Sorta purple and red, with lots of spikey mountains. The only thing I can find is a poster (copyright held by either Barbara Remington and/or Ballantine Books.)
The cover of the original Ballantine Books paperback edition (in the late 1960’s, not the 1970’s) of The Lord of the Rings were drawn by an artist named Barbara Remington. She’s not known for much else. She hadn’t even read the books when she made the painting that used for the covers of the three volumes, just a summary of the story. (The painting is a continuous one, but separate sections of it were used on the cover of each volume.) Most long-time Tolkien fans consider it to be a distinctly odd illustration of the story.
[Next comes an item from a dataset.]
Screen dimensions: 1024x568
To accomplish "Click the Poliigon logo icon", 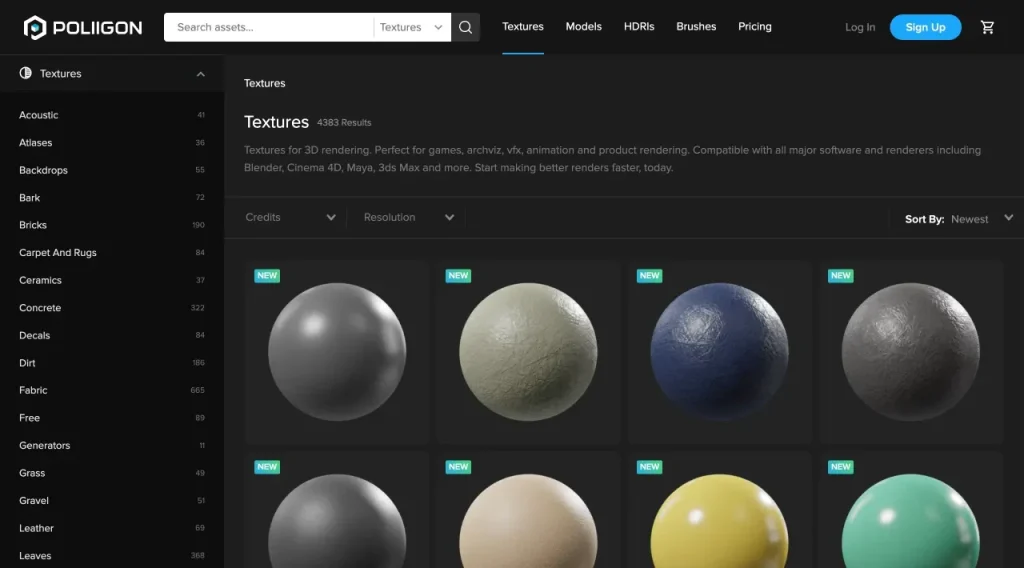I will pos(35,27).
It appears to have emus and some odd trees with Christmas bulbs in them. Those Tolkien fans generally think of those covers with some nostalgia, but they don’t actually consider them to be good artwork.
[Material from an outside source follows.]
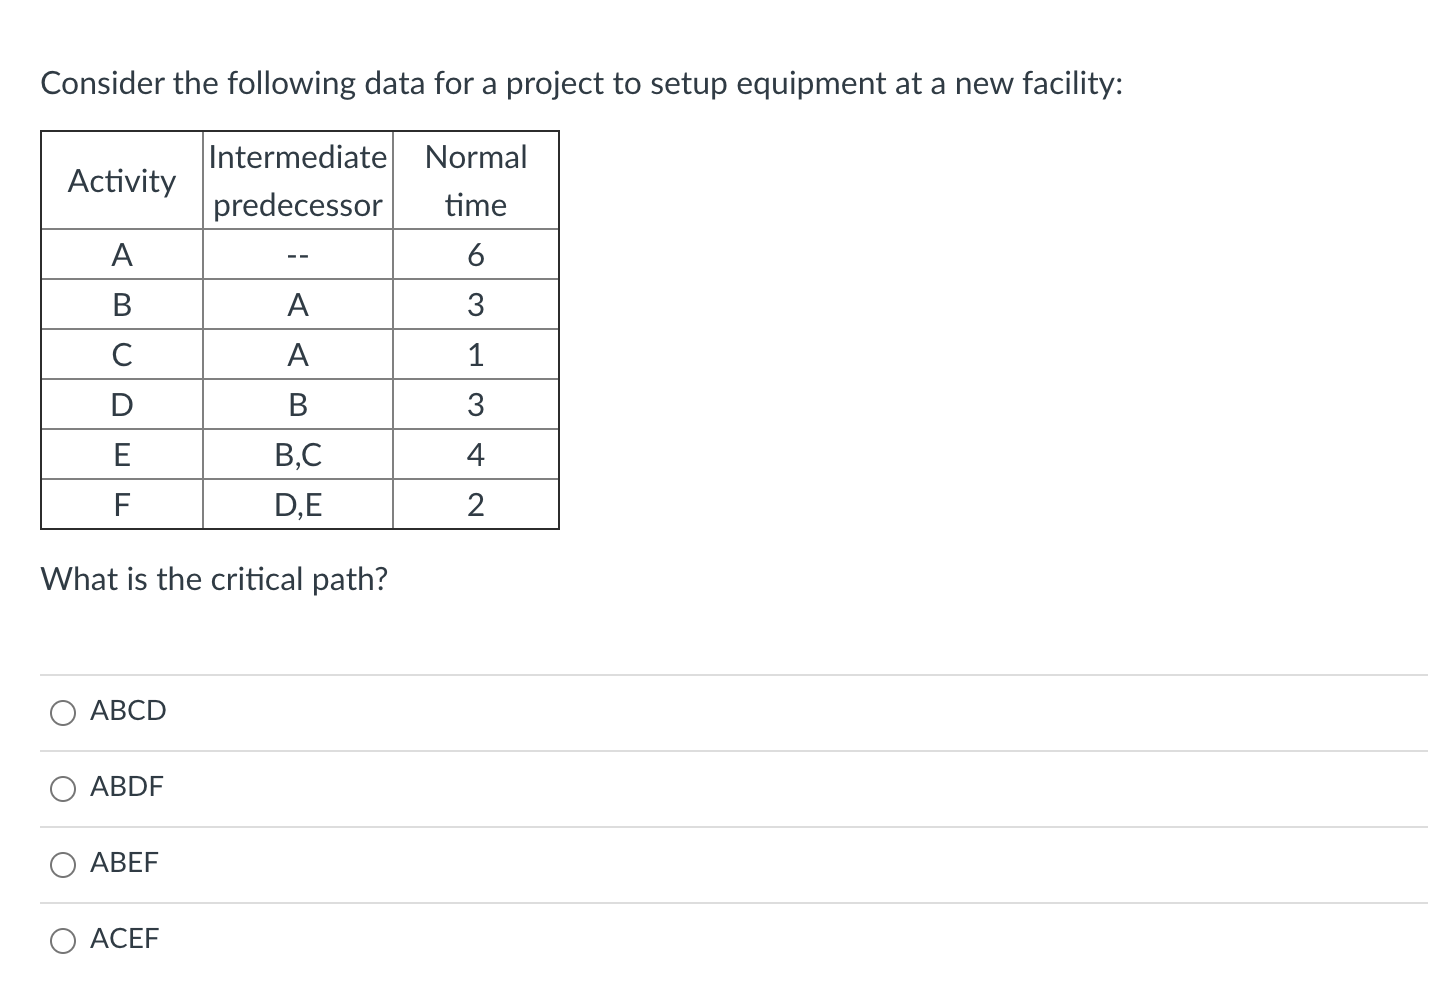The image size is (1450, 1002).
Task: Select the ACEF radio button
Action: (63, 940)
I think I’m having a flashback. I had that poster when I was 16. There was also a calendar with Tolkiens own art. Kind of childlike and primitive. [del]It was far out[/del]. I really liked it.
This thread is a trip down Memory Lane for me. The first edition of LOTR that I read had the covers in Johnny L.A.'s eBay link. I didn’t know they were based on The Professor’s own drawings. That’s cool.
The covers on my LOTR paperbacks span three decades. My 1965 “Two Towers” has the trippy Barbara Remington painting. From 1981, “Return of the King” is (dis)graced with a depiction of Aragorn discovering the seedling of the White Tree on a snowy mountaintop. As I have no scanner I will try to paint a picture with words under the spoiler, below.
That sounds like what I have for “Fellowship”; in the upper left corner is “Ace Science Fiction Classic A-4 75¢”. It’s a rather slapdash painting of a wizard gesticulating atop a rock, with men in leotards, hoods, and pointy hats climbing up behind him. The book itself is falling apart.
My copy of “Bored of the Rings” with the Remington parody on the cover has vanished. :mad: Another reason to clean out this place.
Thanks everyone for the info!
Bad enough that Aragorn sports sideburns and a weedy mustache with no beard, but he’s wearing some brocaded brown jacket with elbow-lenth sleeves over a mauve shirt. Wrapped over all this is a billowing purple cloak pinned with an enormous (like, rodeo rider’s belt-buckle-sized) gold broach with a green stone (“See? I read the book, so there.”) And topping the whole affair is a circlet sprouting stylized wings that recalls not so much the gull-winged crown of the Lords of Gondor as the foil swan that fancy restaurants make to wrap leftover pork chops. Gandalf fares better in standard-issue white robes and a bishop’s crosier for a staff, but he’s standing behind the High King glowering like he wants to go all Queer Eye on his ass.
LOTR Ace paperbacks are worth some money now because they’re so rare. My dad still has his original Ballantine paperback with a snippy little blurb on the back telling readers that if they care about authors being paid for their work, that is the only copy they’ll buy.